Extracted material Block Start

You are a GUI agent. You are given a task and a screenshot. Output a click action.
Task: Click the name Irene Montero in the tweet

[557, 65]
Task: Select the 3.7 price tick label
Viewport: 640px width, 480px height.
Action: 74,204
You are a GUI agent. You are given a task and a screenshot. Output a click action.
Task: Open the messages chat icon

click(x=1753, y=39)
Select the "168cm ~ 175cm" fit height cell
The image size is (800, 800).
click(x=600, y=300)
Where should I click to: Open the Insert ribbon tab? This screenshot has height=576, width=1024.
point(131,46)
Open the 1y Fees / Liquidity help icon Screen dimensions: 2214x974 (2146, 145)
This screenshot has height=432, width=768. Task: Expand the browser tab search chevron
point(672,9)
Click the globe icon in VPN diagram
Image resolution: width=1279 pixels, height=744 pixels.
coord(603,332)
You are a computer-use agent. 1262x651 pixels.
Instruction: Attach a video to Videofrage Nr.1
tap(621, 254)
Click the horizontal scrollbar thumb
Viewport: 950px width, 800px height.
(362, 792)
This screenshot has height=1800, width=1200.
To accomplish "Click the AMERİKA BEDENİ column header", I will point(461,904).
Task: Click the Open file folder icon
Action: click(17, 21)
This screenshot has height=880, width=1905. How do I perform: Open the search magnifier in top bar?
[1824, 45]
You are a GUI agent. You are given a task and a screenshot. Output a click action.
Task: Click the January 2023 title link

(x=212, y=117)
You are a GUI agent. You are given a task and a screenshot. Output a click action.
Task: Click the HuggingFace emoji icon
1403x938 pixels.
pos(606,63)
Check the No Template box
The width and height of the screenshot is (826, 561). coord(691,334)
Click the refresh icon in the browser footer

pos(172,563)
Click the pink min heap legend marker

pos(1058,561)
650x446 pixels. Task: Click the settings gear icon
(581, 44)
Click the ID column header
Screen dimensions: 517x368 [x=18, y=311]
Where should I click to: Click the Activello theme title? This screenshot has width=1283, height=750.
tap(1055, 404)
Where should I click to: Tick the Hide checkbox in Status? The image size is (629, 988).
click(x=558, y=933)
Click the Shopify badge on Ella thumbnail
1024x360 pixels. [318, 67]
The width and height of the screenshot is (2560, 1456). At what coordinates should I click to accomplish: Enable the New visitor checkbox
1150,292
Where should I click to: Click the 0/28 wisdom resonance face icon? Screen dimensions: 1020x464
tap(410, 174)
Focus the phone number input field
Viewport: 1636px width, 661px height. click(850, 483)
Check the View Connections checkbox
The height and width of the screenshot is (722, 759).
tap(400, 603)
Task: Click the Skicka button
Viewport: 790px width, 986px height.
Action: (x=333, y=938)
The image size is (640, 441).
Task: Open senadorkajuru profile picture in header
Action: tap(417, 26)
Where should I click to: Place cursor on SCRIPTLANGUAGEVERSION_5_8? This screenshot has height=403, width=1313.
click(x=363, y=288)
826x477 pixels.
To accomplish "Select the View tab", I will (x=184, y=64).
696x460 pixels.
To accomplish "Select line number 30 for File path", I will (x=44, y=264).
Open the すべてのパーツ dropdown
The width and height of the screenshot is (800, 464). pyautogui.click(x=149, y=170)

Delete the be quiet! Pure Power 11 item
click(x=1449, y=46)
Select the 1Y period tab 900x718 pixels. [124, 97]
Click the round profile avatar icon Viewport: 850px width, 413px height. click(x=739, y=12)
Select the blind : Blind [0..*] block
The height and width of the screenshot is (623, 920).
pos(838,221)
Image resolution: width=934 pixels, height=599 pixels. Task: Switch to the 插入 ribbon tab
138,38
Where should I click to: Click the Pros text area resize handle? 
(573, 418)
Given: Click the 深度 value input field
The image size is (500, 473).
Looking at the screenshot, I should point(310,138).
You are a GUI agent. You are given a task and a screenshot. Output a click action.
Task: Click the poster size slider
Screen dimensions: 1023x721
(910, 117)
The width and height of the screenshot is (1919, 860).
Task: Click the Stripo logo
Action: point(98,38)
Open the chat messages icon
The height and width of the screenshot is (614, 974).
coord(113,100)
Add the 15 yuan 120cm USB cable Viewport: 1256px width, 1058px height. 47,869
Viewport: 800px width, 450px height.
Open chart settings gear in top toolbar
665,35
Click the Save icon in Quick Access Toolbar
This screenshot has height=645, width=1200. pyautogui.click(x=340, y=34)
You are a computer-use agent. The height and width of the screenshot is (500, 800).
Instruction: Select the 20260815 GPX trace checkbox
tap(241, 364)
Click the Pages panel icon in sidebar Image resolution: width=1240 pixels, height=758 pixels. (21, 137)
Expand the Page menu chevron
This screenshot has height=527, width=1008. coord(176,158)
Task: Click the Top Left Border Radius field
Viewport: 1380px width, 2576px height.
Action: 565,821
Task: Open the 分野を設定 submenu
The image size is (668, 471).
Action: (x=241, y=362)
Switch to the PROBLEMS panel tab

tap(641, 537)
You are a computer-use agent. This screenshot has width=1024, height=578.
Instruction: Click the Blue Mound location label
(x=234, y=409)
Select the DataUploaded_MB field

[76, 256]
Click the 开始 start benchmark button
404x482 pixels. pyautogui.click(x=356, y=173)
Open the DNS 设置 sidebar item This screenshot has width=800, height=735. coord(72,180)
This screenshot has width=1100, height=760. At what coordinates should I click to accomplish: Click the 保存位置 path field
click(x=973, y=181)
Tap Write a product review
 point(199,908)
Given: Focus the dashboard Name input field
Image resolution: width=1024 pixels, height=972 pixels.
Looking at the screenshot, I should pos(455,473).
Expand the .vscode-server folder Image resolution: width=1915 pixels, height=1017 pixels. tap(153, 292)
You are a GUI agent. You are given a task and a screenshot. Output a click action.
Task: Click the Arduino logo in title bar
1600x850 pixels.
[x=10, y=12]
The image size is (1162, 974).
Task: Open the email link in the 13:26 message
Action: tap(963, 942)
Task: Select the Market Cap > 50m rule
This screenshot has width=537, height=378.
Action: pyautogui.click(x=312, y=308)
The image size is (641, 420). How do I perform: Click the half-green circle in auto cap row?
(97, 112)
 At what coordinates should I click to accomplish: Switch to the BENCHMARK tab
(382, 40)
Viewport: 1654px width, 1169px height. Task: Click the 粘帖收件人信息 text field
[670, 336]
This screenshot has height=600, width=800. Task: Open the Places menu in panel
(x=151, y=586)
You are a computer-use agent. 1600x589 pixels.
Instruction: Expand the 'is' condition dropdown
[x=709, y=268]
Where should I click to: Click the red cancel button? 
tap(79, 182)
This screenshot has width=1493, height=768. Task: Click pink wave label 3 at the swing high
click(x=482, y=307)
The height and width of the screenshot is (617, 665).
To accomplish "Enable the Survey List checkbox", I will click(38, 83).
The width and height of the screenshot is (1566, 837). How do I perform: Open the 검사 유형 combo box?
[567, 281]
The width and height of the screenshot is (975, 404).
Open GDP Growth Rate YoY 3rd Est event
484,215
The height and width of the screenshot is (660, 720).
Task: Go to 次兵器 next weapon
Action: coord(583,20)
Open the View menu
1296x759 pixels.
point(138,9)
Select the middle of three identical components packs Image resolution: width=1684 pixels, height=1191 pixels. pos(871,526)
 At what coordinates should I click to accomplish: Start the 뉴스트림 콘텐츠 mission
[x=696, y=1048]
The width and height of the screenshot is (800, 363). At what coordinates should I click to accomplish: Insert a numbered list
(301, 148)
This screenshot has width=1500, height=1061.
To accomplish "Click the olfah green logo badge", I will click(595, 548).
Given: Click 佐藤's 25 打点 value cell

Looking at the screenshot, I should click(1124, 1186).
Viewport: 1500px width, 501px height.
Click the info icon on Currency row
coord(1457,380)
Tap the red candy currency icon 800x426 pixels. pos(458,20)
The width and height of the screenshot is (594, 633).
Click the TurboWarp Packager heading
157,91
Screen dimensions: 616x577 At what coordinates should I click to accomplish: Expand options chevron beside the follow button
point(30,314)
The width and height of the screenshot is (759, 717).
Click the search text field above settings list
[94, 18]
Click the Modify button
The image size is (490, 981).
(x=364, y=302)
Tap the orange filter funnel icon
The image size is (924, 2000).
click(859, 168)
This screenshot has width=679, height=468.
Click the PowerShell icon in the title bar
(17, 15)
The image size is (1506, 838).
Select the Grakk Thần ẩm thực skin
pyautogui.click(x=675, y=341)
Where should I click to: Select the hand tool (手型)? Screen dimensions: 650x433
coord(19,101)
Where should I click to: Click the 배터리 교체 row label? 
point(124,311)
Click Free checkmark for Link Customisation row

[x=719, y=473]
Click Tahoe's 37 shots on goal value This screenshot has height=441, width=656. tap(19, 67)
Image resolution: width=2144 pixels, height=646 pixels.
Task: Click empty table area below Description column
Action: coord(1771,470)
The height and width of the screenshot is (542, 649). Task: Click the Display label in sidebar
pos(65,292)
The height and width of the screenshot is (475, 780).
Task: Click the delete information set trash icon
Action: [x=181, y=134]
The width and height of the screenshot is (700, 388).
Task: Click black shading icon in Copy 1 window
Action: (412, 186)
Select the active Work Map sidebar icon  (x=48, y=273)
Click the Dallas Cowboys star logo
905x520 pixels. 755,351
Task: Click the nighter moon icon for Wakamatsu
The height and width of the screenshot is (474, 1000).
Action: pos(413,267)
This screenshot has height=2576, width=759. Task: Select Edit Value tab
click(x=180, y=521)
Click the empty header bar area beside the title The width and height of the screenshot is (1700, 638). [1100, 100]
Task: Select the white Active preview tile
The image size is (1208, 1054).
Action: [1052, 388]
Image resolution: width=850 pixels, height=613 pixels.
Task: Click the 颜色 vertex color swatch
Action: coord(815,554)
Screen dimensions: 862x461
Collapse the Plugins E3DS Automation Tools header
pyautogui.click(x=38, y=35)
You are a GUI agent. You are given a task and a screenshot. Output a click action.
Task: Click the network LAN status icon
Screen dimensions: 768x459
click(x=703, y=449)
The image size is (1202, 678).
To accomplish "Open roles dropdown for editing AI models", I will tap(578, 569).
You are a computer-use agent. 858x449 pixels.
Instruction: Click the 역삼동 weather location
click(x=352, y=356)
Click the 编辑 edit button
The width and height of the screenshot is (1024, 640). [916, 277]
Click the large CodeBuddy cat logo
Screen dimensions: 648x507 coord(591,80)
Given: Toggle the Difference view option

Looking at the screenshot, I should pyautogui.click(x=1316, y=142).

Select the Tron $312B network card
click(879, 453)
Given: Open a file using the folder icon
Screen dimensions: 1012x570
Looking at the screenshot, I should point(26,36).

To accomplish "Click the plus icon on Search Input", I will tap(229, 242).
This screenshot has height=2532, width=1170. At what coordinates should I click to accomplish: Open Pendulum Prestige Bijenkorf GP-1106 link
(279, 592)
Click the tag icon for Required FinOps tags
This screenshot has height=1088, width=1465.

Extracted material Block End

**What is expected**
Single out each line of the records above with the string "computer" in it, and copy it.

**Exercise output**
You are a computer-use agent. 1262x651 pixels.
You are a computer-use agent. The height and width of the screenshot is (500, 800).
You are a computer-use agent. This screenshot has width=1024, height=578.
You are a computer-use agent. 1600x589 pixels.
You are a computer-use agent. 858x449 pixels.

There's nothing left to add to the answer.